Trade mark law, case II GSK 608/09

July 13th, 2010, Tomasz Rychlicki

The Voivodeship Administrative Court in its judgment of 19 March 2009 case file VI SA/Wa 1888/08 ruled that the consequence of the transfer of trade mark rights to another party, is that its previous owner is not allowed to continue to invoke the claims of the infringement of these trade marks. However, such a possibility is not excluded if the assignment of the trade mark rights will include appropriate provisions authorizing the previous owner of the trade mark to continue proceedings in which it claimed it has rights to assigned trade marks.


The Supreme Administrative Court in its judgment of 13 May 2010 case file II GSK 608/09 repealed the contested judgment and returned it to the VAC for further reconsideration. The SAC held that at both the opposition proceedings as referred to in article 246 of the Polish Act of 30 June 2000 on Industrial Property Law – IPL – (in Polish: ustawa Prawo własności przemysłowej) of 30 June 2000, published in Journal of Laws (Dziennik Ustaw) of 2001 No 49, item 508, consolidated text of 13 June 2003, Journal of Laws (Dziennik Ustaw) No 119, item 1117, with subsequent amendments, that served as the basis for the decision to refuse to grant a right of protection, and subsequent proceedings before the Polish Patent Office under litigation for invalidation of a right of protection, due to the recognition by the proprietor of a trade mark that the opposition is to be unfounded, the applicant who wants to support the opposition does not have to show the legal interest.

Article 246
1. Within six months from the publication in “Wiadomości Urzędu Patentowego” of the mention of the grant of a title of protection, any person may give reasoned notice of opposition to a final decision of the Patent Office on the grant of a patent, a right of protection or a right in registration.
2. The opposition referred to in paragraph (1) may be filed on the same grounds, on which a patent, a right of protection or a right in registration may be invalidated.

This case concerned the invalidation proceedings of the trade mark CARLO BOSSI R-149940 that was registered for goods in Class 3 by KIVI Dr Krzysztof Słoń from Izabelin Laski.
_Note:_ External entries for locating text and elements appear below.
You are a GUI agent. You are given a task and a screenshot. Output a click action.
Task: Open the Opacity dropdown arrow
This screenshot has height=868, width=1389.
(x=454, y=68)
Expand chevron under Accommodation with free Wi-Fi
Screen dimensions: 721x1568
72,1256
Trade mark law, case II GSK 247/06

August 11th, 2007, Tomasz Rychlicki

This is the continuation of a story described in “Trade mark law, case VI SA/Wa 1705/05“. This judgment concerned the figurative trade mark TERRAVITA R-142204. The Supreme Administrative Court in its judgment of 20 February 2007 case file II GSK 247/06 dismissed a cassation complaint brought by the K. Company.


The Court ruled that it cannot be assumed that in case of word-figurative signs, a word element of a such sign has a decisive character because it’s easy to remember and to communicate. While assessing the similarity of signs one has to take into the consideration a general impression which compared signs exert on the consumer. I’m still not so certain if this trade mark (trapezoid box/packaging for a bar of chocolate with characteristic rectangle “window” at the front which allows the consumer to see the texture of the chocolate) should be perceived as “trade dress” as it was discussed by the SCOTUS in its judgment in the case Two Pesos, Inc. v. Taco Cabana, Inc., 505 U.S. 763 (1992). Maybe it is a three-dimensional sign/trade mark (3D).